In current-clamp mode, a 20 ms current pulse of +70 to +220 pA was used to initiate action potentials. Current amplitudes well beyond the rheobase of the cell were used to help ensure that spiking was elicited by a fixed current amplitude, in spite of the reduced excitability anticipated with Mg++ and TTX application. Traces were recorded and analyzed for action potential threshold, action potential peak amplitude, spike number and changes in resting membrane potential (Vm).
Figure 3 shows that there was a concentration-dependent increase in action potential thresholds with Mg++ treatment (Figures 3a and b), which resulted in a decrease in excitability, measured as the number of spikes elicited by the fixed current injection (Figure 3c).

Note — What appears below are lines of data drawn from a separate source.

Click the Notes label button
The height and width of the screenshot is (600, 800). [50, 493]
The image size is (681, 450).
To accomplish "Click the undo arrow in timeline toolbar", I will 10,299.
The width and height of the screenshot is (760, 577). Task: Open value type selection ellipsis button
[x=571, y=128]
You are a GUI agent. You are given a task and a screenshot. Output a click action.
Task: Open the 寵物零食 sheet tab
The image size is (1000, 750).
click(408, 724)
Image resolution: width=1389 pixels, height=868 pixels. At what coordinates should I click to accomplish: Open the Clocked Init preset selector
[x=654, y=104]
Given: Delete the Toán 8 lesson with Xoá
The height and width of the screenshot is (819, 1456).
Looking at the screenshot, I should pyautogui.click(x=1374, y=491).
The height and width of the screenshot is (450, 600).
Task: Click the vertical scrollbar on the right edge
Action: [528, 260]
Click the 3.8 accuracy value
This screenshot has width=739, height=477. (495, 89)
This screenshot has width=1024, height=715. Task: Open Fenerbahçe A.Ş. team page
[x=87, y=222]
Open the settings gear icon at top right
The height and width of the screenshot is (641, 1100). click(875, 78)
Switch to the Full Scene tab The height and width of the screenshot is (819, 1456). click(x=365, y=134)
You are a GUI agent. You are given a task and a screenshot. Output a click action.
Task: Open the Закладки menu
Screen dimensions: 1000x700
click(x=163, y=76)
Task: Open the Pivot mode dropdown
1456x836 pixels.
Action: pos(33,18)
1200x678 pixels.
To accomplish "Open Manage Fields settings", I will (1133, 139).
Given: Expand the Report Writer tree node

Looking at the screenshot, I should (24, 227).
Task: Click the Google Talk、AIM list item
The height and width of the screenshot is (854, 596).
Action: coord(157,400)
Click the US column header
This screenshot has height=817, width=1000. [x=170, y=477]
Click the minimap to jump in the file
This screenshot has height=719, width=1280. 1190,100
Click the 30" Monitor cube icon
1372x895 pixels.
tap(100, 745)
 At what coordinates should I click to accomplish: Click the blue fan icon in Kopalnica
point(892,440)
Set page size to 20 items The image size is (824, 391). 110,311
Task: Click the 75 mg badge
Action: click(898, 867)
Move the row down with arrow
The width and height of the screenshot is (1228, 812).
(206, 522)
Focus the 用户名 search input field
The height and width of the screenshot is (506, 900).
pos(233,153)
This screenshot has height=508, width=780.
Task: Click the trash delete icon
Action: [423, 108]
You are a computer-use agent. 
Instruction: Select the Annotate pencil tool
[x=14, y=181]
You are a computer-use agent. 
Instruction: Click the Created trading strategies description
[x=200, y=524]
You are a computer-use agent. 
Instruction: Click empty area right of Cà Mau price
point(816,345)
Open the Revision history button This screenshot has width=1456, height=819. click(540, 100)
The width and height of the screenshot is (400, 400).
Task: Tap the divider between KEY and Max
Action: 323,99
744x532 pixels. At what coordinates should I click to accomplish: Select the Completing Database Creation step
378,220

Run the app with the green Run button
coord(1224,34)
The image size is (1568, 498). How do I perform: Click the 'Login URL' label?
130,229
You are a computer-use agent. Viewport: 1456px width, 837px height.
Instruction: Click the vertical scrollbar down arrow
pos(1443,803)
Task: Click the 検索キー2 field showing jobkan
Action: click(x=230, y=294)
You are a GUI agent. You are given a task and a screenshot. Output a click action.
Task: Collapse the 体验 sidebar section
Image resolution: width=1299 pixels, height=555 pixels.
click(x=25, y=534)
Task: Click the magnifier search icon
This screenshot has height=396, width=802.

The effect on spike initiation became so severe at 10 mM Mg++ that in two cells we were unable to evoke action potentials at this concentration. TTX (30 nM) also significantly depolarized threshold (Figure 4a). Quantitatively, the effect of 30 nM TTX on action potential threshold was similar to the effect of 2.5 and 5 mM Mg++, with stronger effects of 60 nM and 90 nM TTX (P<0.001) compared with 30 nM.
Mg++ did not significantly affect the peak amplitude of action potentials except at the highest concentration (10 mM). However, the change in maximum slope and peak amplitude of the first derivative of the action potential (Figures 3b and 4) is consistent with a decreased availability and activation of Na+ channels and subsequent shift in threshold.33 In contrast, TTX at concentrations of 30 nM (P<0.01) and higher (P<0.001) significantly decreased the amplitude of action potentials (Figure 4c). This was expected because of the direct blockade of sodium channels by TTX. Mg++ also induced a concentration-dependent decrease in the number of action potentials evoked by the fixed-amplitude current injection (Figure 4b). Like Mg++, TTX at 30, 60 and 90 nM decreased the number of spikes relative to baseline (Figure 4).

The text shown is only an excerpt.